JOB 1
In the listing below, retype word for word the stretch from the line containing "Task: Open the reports bar chart icon" through the line containing "Action: (x=19, y=238)", and leave the pictures out of your answer.

QUOTED TEXT
>> START
Little Darling, Beethoven, Squirrel, Teddy Bear, Mop Top, Tootsie, Churro, and Super Trooper. These were my playmates on Sunday afternoon at the Pet Food Express in my town. A chorus friend had asked on Facebook for helpers. It sounded fun, and I thought, why not?
When it came time to go do it, I’d had a bit of a scare the night before. A full stomach and a late birthday party, plus a long ride home made for a mini-disaster. Only ten blocks from my house, a burst of acid shot up into my throat, and I couldn’t breathe. I jumped out of my car and ran around in the dark until I could cough it out. A woman driving by stopped and called 911. I am sure it scared her and her two daughters to see me in a panic like that. Not being able to breathe will do that to a person.
>> END
JOB 2
Echo the passage above about the afternoon at the Pet Food Express word for word.

MATERIAL SUPPLIED
>> START
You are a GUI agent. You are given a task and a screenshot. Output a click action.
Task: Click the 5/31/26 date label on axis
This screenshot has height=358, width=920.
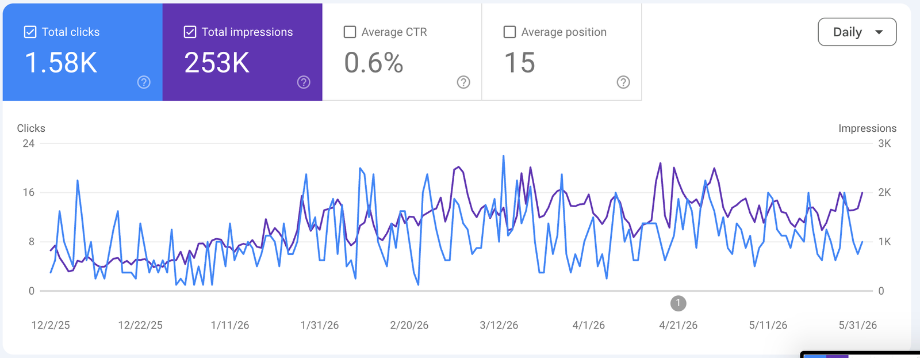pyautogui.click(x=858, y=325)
>> END
>> START
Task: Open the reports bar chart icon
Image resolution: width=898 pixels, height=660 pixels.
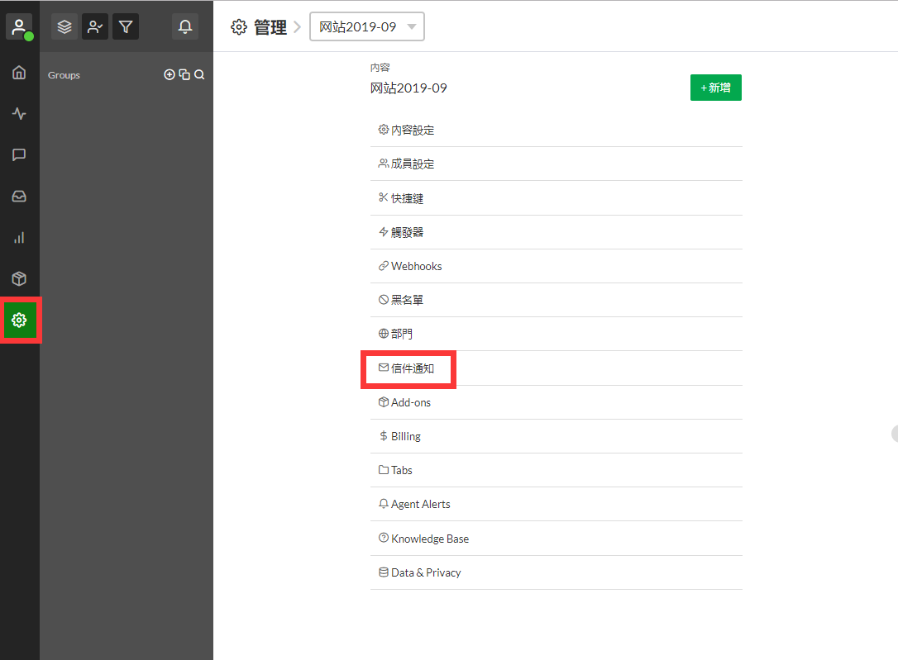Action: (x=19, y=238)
>> END
RIGHT ANSWER 1
Task: Open the reports bar chart icon
Image resolution: width=898 pixels, height=660 pixels.
Action: (x=19, y=238)

RIGHT ANSWER 2
Little Darling, Beethoven, Squirrel, Teddy Bear, Mop Top, Tootsie, Churro, and Super Trooper. These were my playmates on Sunday afternoon at the Pet Food Express in my town. A chorus friend had asked on Facebook for helpers. It sounded fun, and I thought, why not?
When it came time to go do it, I’d had a bit of a scare the night before. A full stomach and a late birthday party, plus a long ride home made for a mini-disaster. Only ten blocks from my house, a burst of acid shot up into my throat, and I couldn’t breathe. I jumped out of my car and ran around in the dark until I could cough it out. A woman driving by stopped and called 911. I am sure it scared her and her two daughters to see me in a panic like that. Not being able to breathe will do that to a person.